Agnes listened, much impressed and cast down. She was far too simple to perceive how much superior her natural bright impulse, spontaneous and effusive, was to this sublime concentration. Agnes all her life long had never lived a sonnet; but she was so sincere and single-minded herself, that, at the first moment of hearing it, she received all this nonsense with unhesitating faith. For she had not yet learned to believe in the possibility of anybody, save villains in books, saying anything which they did not thoroughly hold as true.

So Agnes retired a little from the conversation. The young genius began to take herself to task, and was much humiliated by the contrast.

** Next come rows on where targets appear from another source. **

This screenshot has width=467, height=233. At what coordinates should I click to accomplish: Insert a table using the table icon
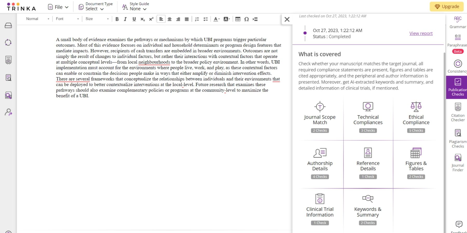pyautogui.click(x=238, y=19)
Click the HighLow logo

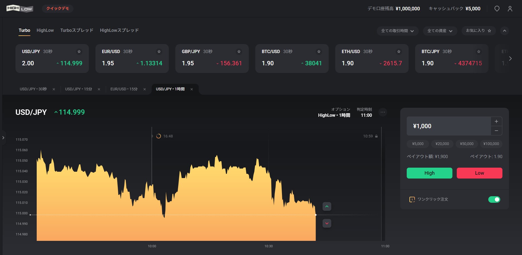click(20, 8)
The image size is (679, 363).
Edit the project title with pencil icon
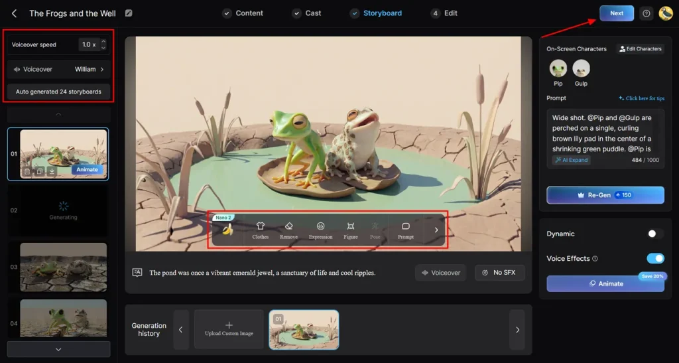pos(129,13)
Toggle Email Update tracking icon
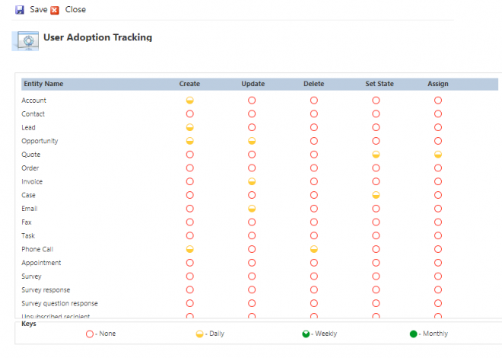The image size is (502, 358). pos(252,209)
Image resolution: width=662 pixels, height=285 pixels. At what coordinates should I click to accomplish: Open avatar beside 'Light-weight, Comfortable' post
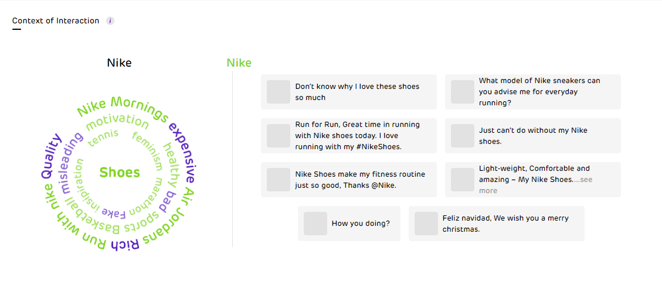pos(463,180)
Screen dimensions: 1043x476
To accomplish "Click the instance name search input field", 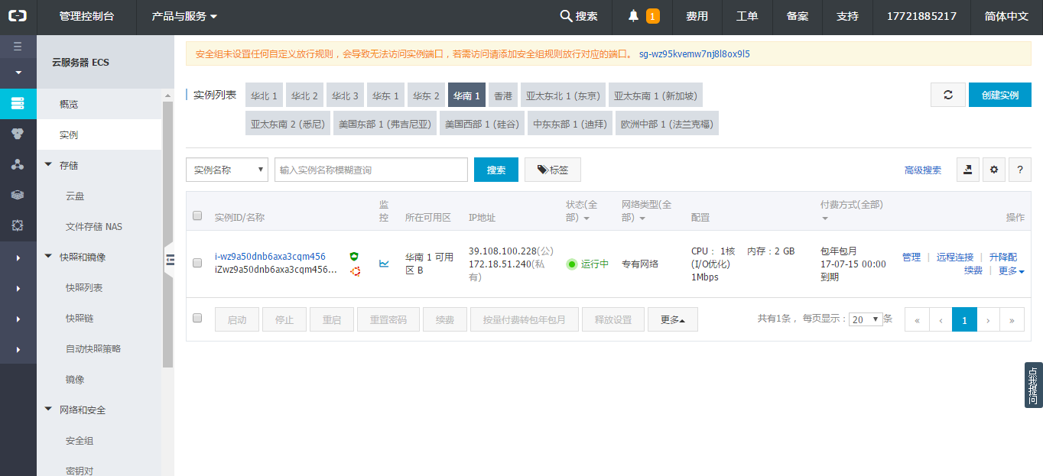I will 371,170.
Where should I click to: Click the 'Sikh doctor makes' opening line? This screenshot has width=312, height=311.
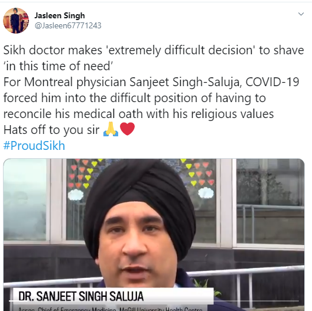(x=53, y=50)
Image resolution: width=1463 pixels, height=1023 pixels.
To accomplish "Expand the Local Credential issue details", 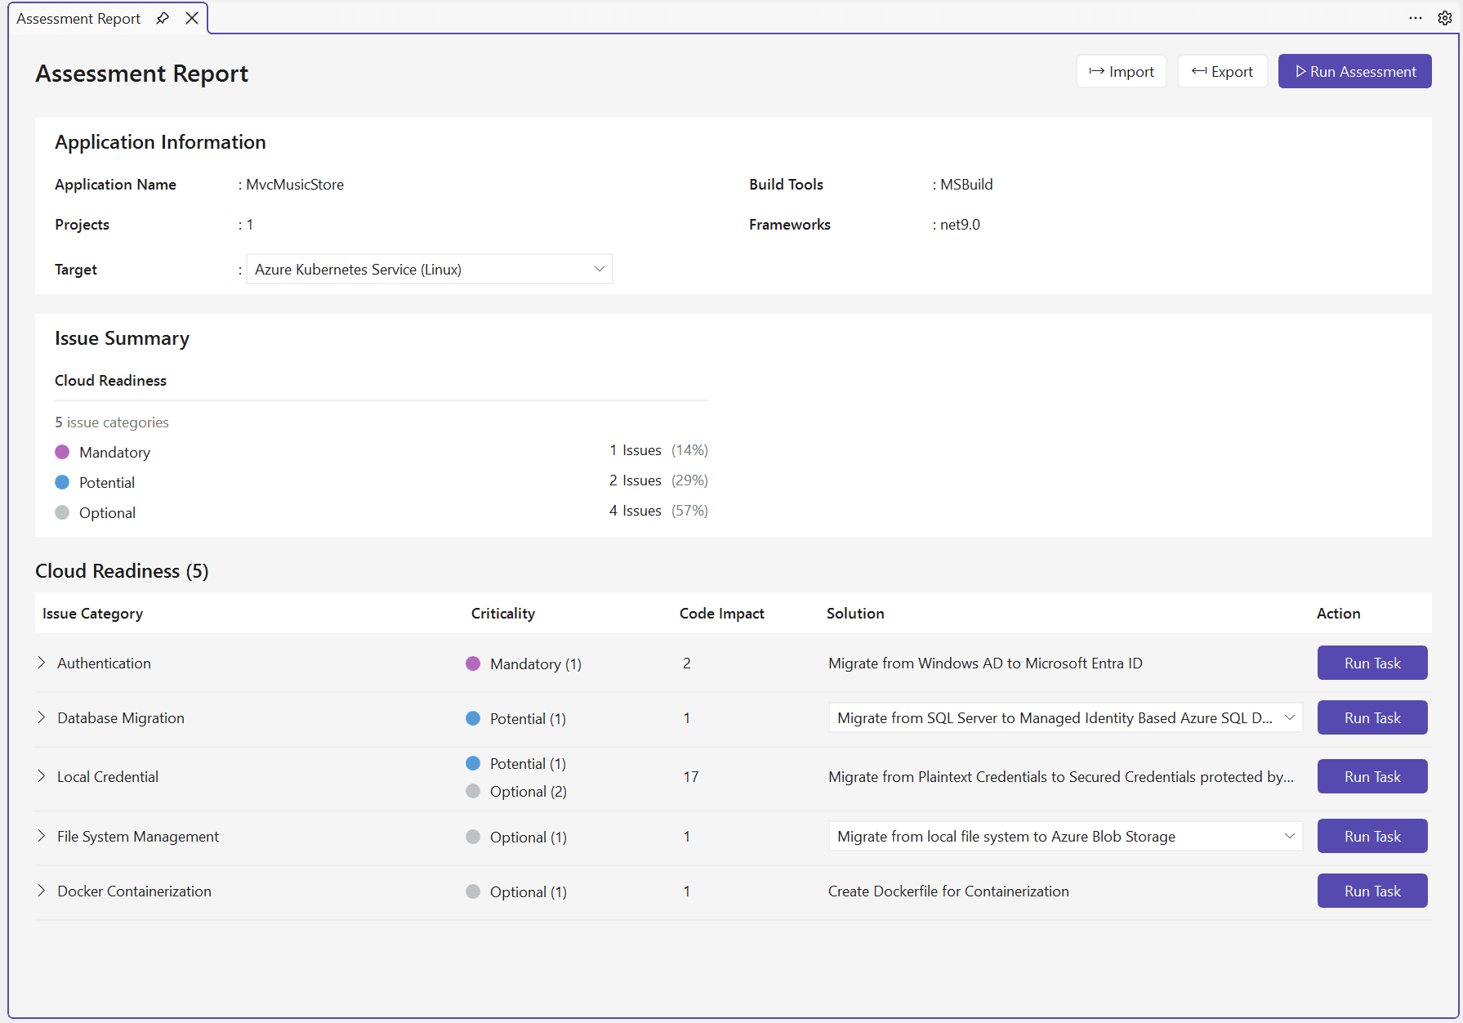I will click(x=42, y=776).
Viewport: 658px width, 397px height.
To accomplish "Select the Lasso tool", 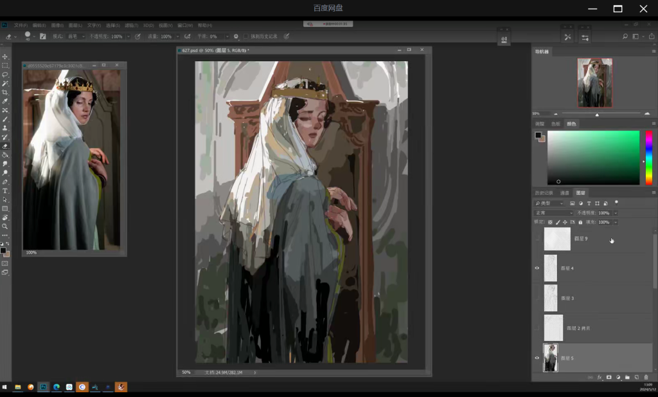I will coord(5,75).
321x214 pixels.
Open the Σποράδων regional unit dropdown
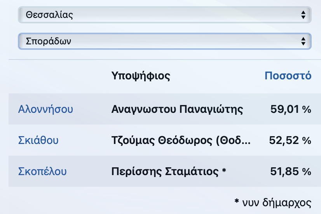[165, 41]
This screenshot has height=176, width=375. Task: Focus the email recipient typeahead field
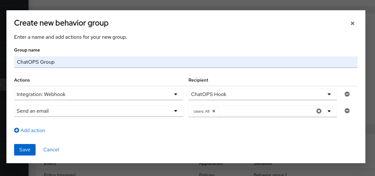[x=266, y=111]
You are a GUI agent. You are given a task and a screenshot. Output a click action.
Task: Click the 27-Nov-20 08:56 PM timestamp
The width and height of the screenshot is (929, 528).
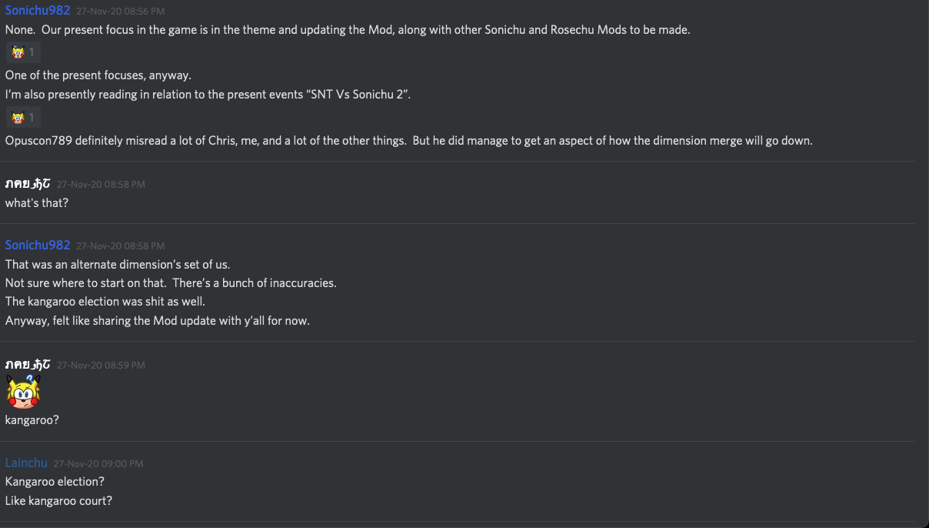point(120,12)
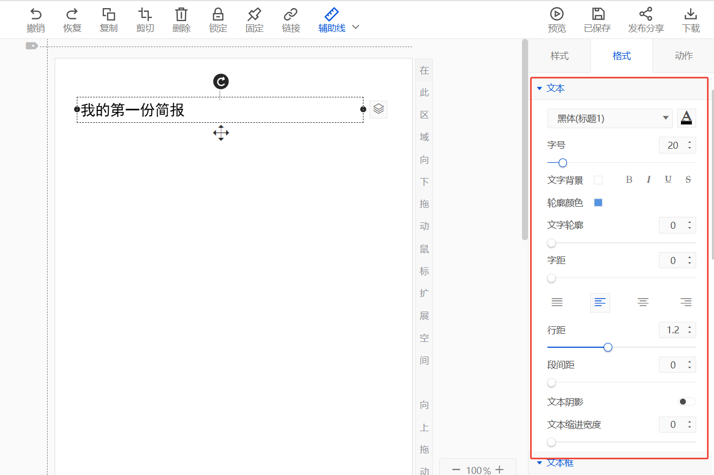Screen dimensions: 714x475
Task: Click the 锁定 lock icon
Action: pos(218,15)
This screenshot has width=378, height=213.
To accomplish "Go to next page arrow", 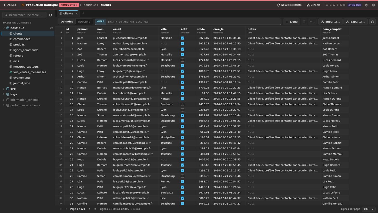I will [90, 209].
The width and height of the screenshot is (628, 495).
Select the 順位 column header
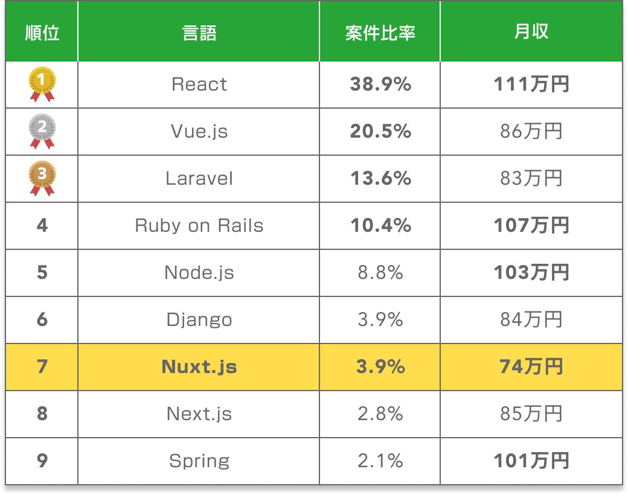42,32
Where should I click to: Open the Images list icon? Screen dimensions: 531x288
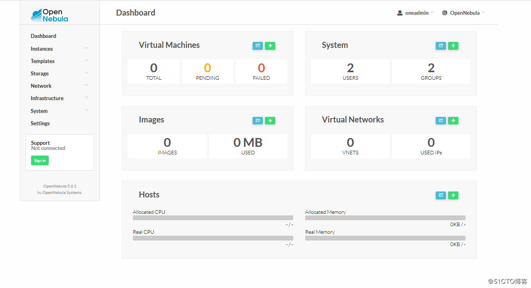click(258, 120)
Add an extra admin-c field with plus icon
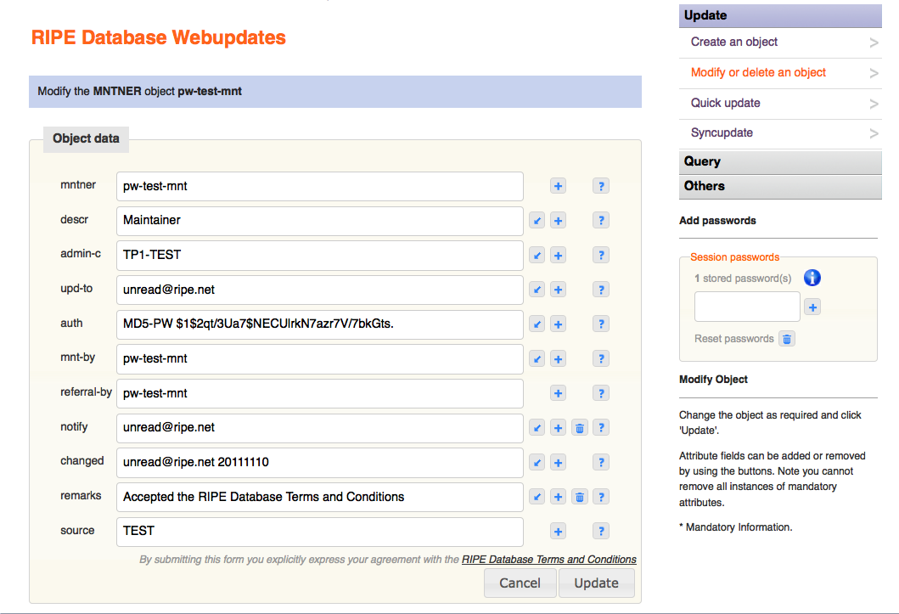This screenshot has height=614, width=899. pyautogui.click(x=558, y=254)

Why had she written that famous story, now lying storm-stayed in the hands of Mr Burlington? Partly to please herself—partly to please Mamma—partly because she could not help it. There was no grand motive in the whole matter. Agnes looked with reverence at Mr Endicott, and sat down in a corner. She would have been completely conquered if the sublime American had been content to hold his peace.

But this was the last thing which occurred to Mr Endicott. He continued his utterances, and the discouraged girl began to smile. She was no judge of character, but she began to be able to distinguish nonsense when she heard it. This was very grand nonsense on the first time of hearing, and Agnes and Marian, we are obliged to confess, were somewhat annoyed when Mamma made a movement of departure. They kept very early hours in Bellevue, and before ten o’clock all Miss Willsie’s guests had said good-night to Killiecrankie Lodge.